Problem requirements: Find the line that contains "You are a computer-use agent. Screen dimensions: 406x229". Then set down that line and all the lines after it, to the end of the records, exactly and with nothing added.

Data to process Block Start

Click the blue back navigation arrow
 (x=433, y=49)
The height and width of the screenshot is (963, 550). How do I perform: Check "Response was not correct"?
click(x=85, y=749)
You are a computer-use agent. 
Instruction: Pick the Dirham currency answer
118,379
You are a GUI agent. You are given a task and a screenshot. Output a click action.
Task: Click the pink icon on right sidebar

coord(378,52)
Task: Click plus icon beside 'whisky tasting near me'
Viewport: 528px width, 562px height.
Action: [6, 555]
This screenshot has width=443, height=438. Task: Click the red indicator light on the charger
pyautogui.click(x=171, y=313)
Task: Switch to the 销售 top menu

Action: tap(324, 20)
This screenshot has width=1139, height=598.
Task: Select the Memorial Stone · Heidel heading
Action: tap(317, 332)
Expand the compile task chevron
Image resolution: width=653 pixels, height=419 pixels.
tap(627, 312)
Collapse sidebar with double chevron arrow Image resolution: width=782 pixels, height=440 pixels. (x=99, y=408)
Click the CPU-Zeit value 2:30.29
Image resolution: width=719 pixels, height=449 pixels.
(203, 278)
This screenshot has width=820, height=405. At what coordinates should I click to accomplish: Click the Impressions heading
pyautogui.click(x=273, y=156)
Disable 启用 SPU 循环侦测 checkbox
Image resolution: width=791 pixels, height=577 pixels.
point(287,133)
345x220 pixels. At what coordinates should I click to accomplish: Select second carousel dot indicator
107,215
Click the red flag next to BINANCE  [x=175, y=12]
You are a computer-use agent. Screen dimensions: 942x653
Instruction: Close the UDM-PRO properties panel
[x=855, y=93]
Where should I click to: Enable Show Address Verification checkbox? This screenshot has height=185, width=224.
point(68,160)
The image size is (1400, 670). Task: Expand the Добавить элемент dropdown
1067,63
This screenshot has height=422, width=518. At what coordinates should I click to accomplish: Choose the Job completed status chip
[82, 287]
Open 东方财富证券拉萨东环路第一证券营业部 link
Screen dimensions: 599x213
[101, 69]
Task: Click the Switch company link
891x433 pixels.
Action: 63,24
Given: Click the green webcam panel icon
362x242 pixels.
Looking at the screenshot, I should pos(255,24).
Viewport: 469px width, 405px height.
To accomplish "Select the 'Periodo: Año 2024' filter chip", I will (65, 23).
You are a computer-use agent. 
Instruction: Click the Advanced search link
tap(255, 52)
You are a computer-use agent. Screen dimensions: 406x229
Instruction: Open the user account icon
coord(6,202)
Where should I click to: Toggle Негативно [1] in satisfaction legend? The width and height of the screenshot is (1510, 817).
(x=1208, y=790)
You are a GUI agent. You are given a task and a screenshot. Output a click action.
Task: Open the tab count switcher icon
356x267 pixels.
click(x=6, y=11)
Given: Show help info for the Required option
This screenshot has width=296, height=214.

Data to process Block End

Reply:
You are a computer-use agent. Screen dimensions: 406x229
Instruction: Open the user account icon
coord(6,202)
Where should I click to: Toggle Негативно [1] in satisfaction legend? The width and height of the screenshot is (1510, 817).
(x=1208, y=790)
You are a GUI agent. You are given a task and a screenshot. Output a click action.
Task: Open the tab count switcher icon
356x267 pixels.
click(x=6, y=11)
Given: Show help info for the Required option
This screenshot has width=296, height=214.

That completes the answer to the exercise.